Collected data
★ ★ ★ ★ ★ ★ ★

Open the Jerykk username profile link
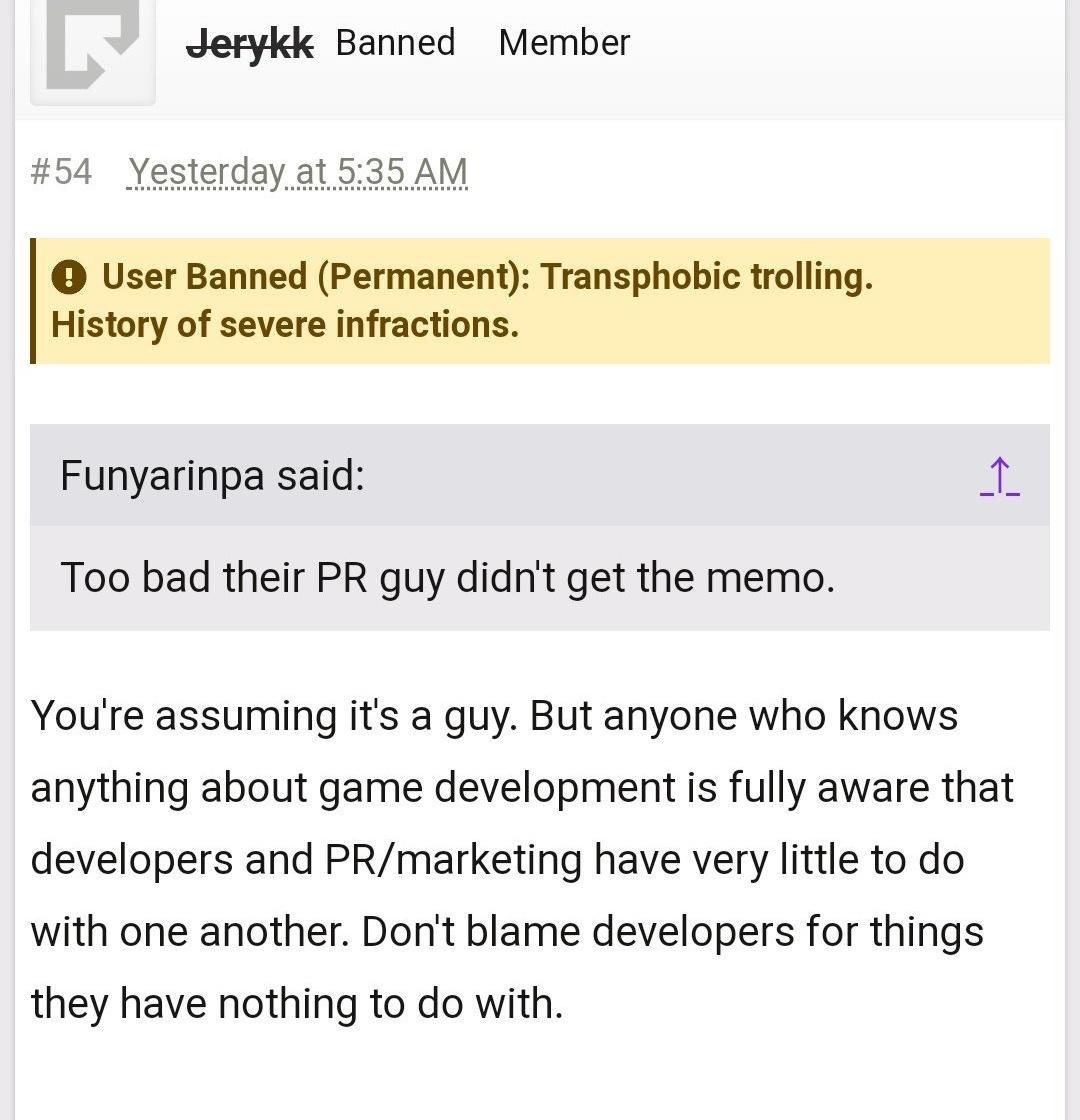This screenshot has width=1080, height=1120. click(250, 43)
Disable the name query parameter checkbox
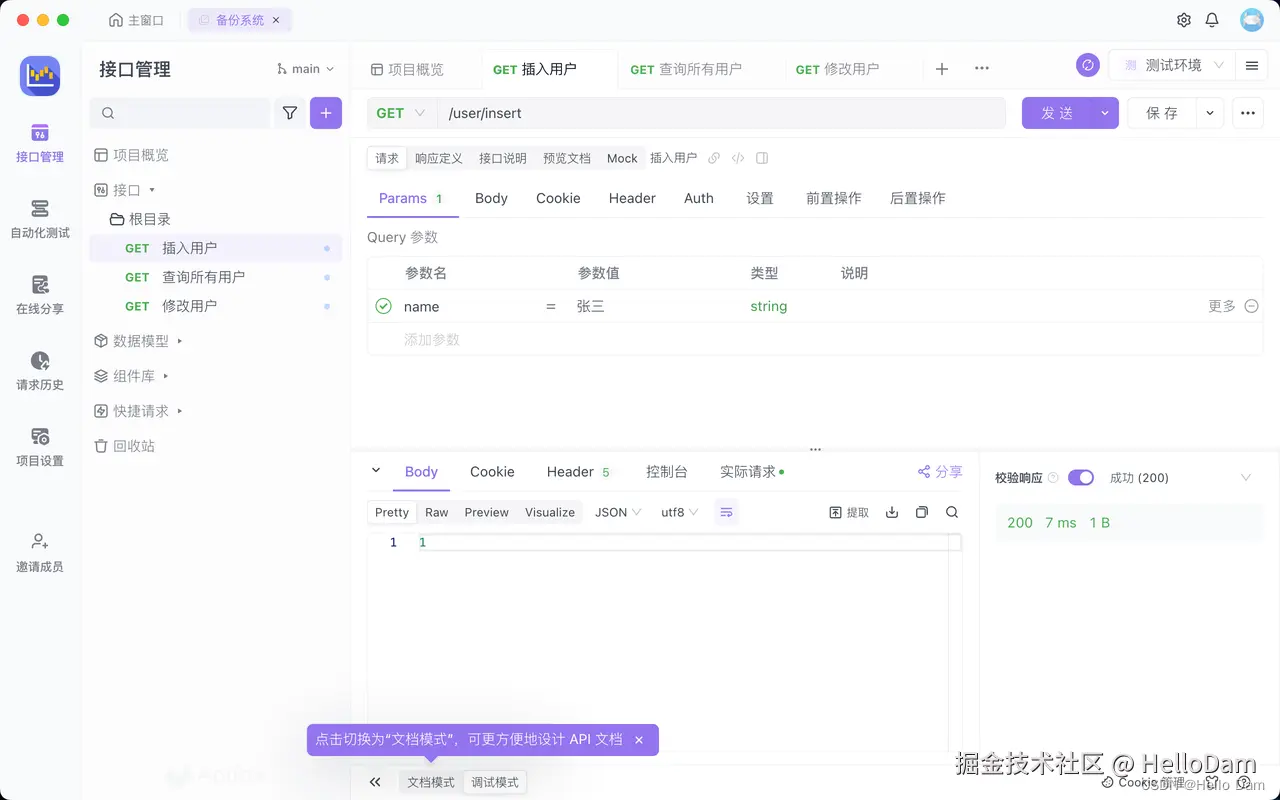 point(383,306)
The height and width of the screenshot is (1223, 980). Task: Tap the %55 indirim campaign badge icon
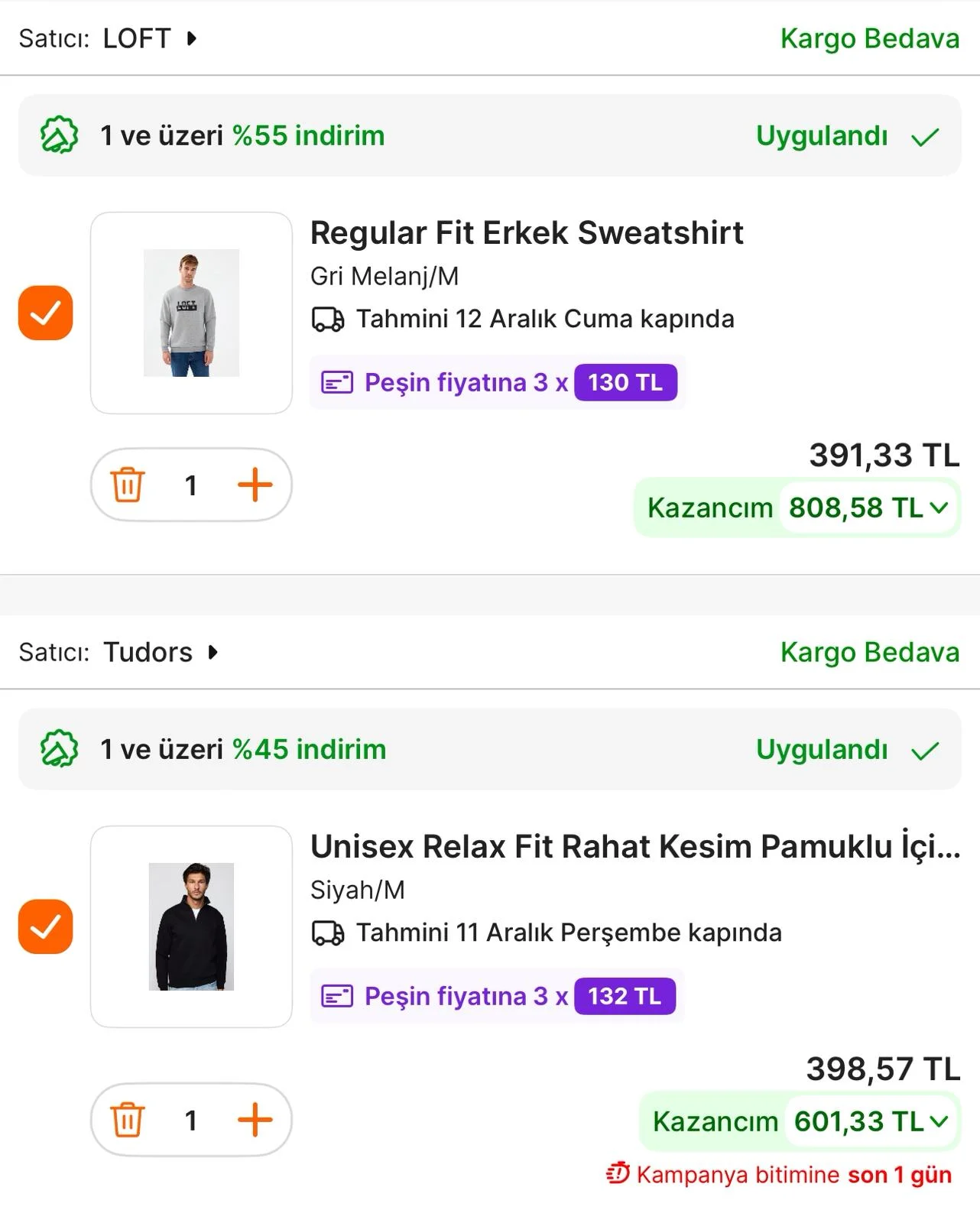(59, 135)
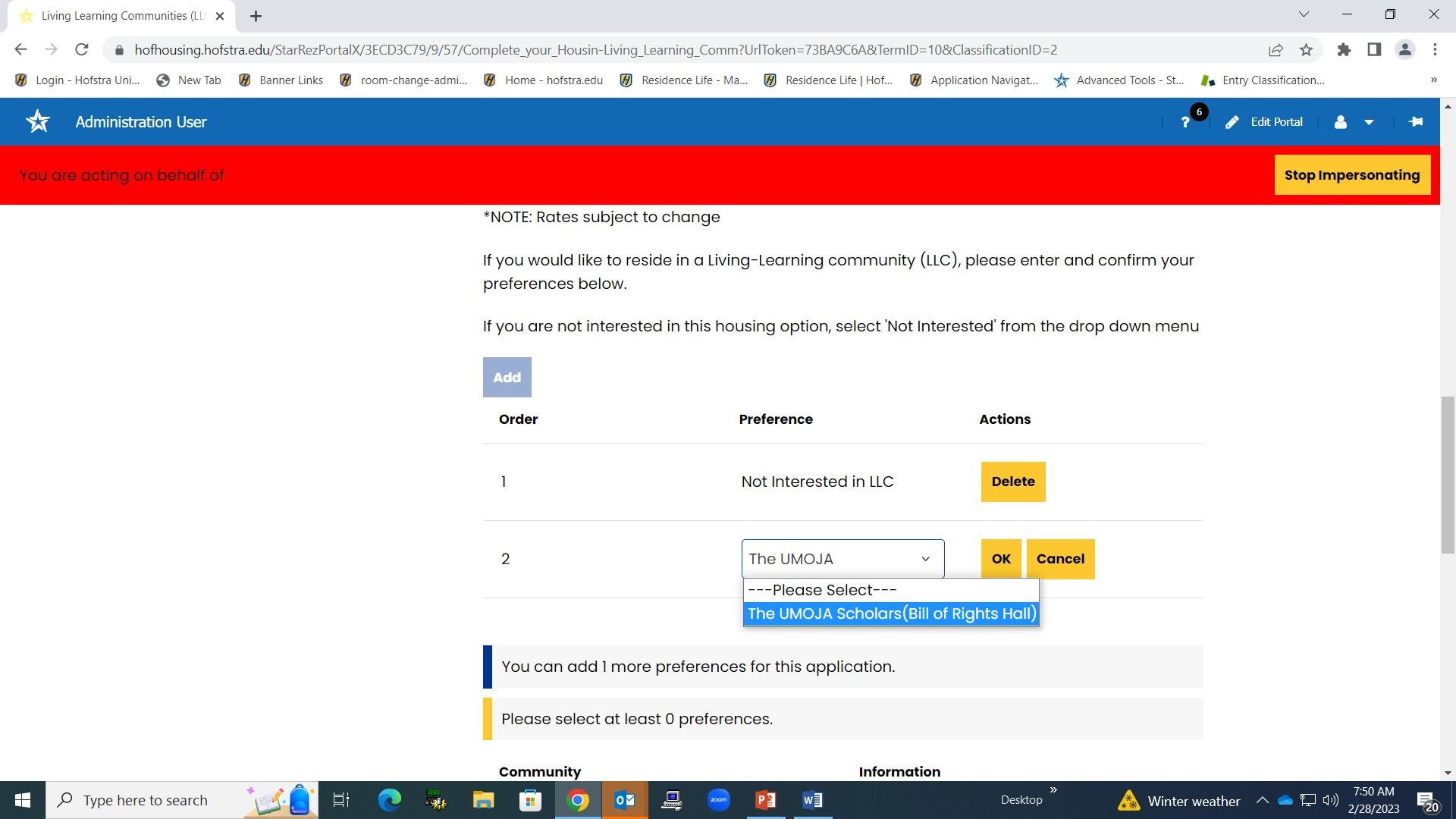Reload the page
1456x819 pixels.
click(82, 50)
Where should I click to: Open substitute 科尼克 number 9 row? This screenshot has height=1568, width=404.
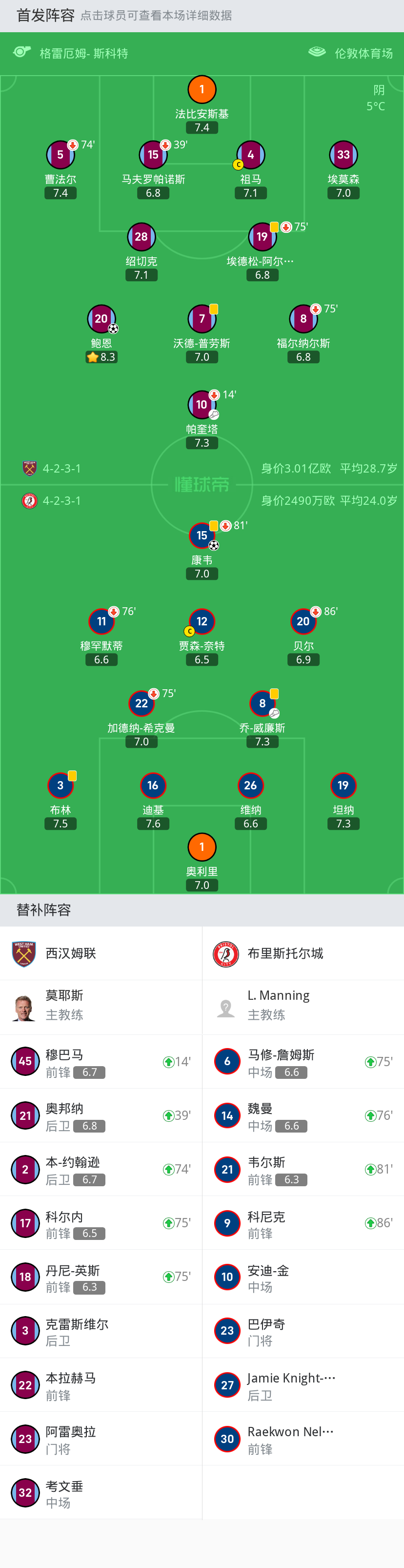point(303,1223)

★ ★ ★ ★ ★ ★ ★

### EXERCISE GOAL
Print all of the records above verbatim, omitting the pictures.

### TASK SOLUTION
Open the Jerykk username profile link
This screenshot has width=1080, height=1120. click(250, 43)
Disable the name query parameter checkbox
 point(383,306)
The height and width of the screenshot is (1223, 980). Task: Tap the %55 indirim campaign badge icon
(59, 135)
Reload the page
1456x819 pixels.
click(82, 50)
Where should I click to: Open substitute 科尼克 number 9 row? This screenshot has height=1568, width=404.
point(303,1223)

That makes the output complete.